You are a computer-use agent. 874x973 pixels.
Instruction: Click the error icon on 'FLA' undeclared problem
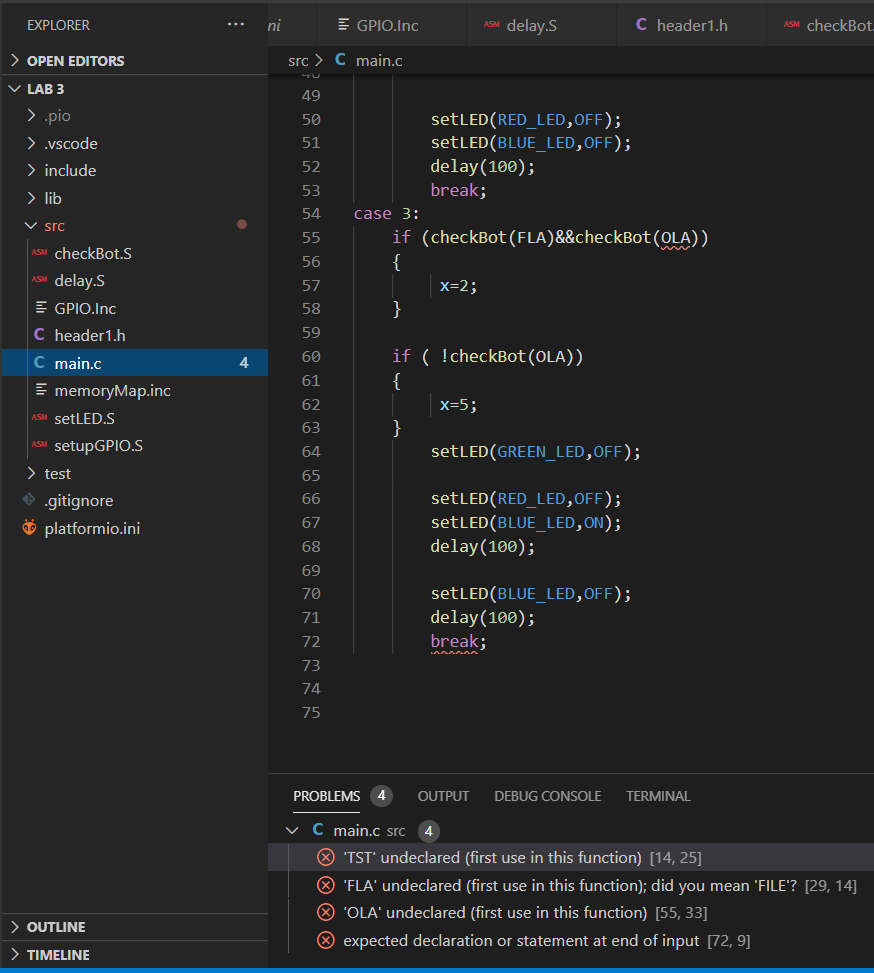(x=325, y=884)
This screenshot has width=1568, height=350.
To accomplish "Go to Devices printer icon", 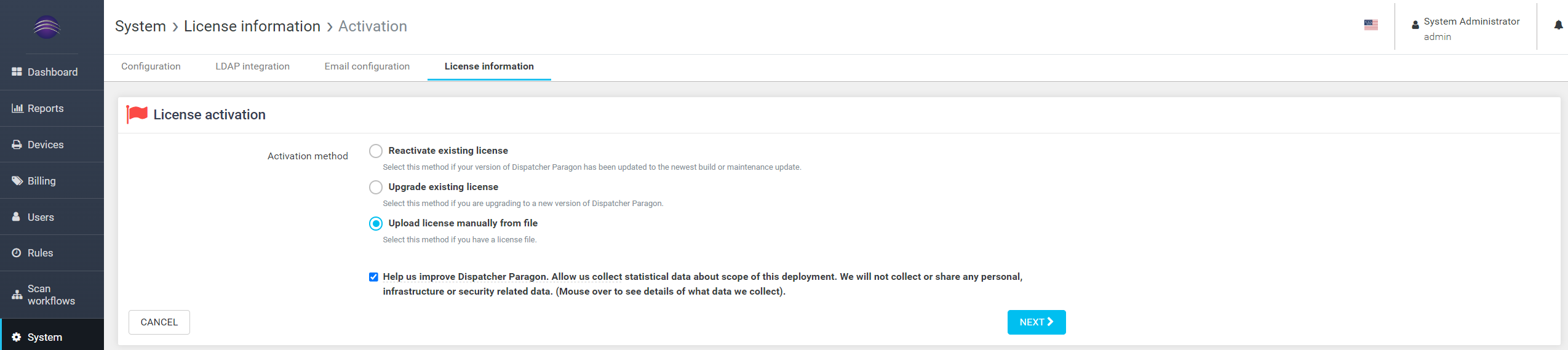I will click(x=17, y=145).
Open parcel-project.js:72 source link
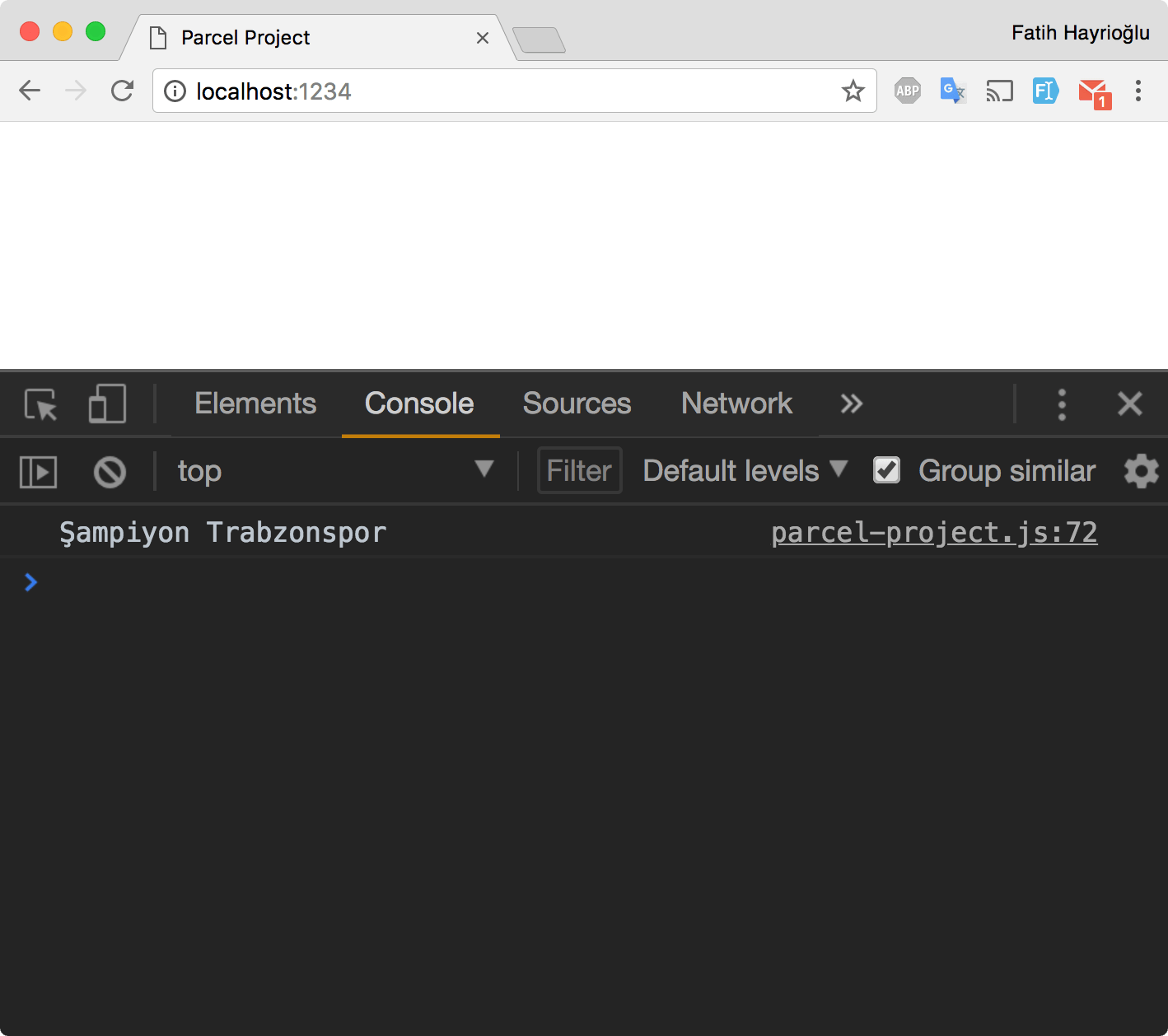Screen dimensions: 1168x1036 [x=934, y=532]
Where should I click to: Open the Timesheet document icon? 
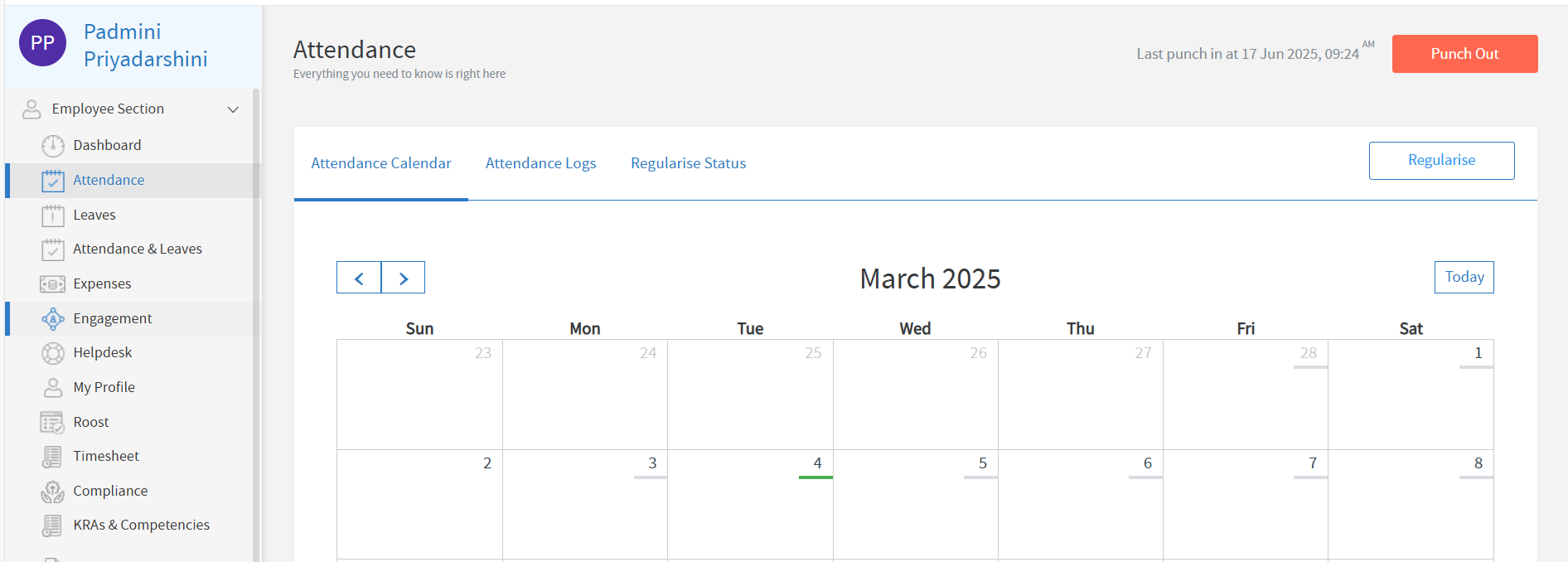(53, 457)
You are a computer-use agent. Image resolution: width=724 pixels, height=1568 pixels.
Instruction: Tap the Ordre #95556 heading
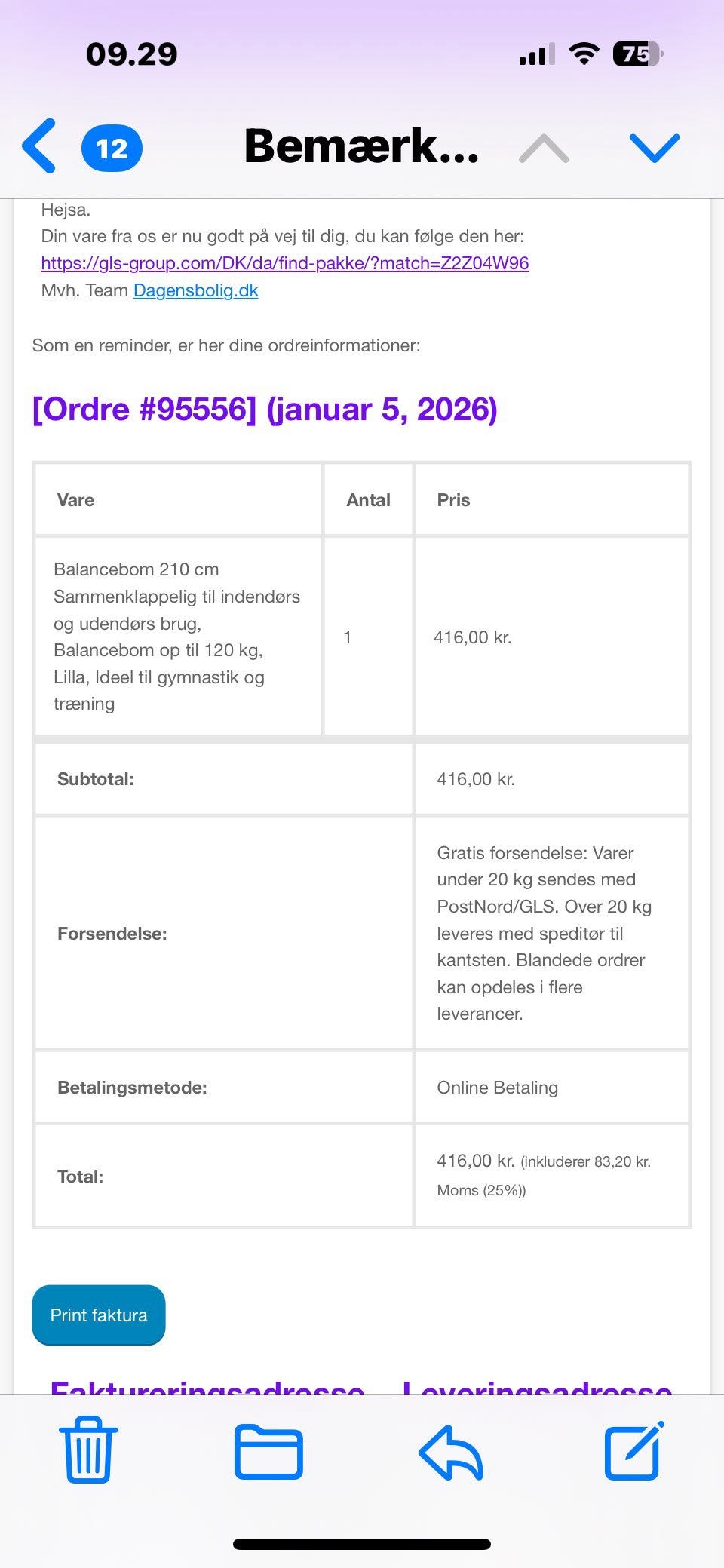coord(265,410)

_ _ _ _

The request:
Count the lines that contain the word "Instruction" and give only that number.

Exercise result:
2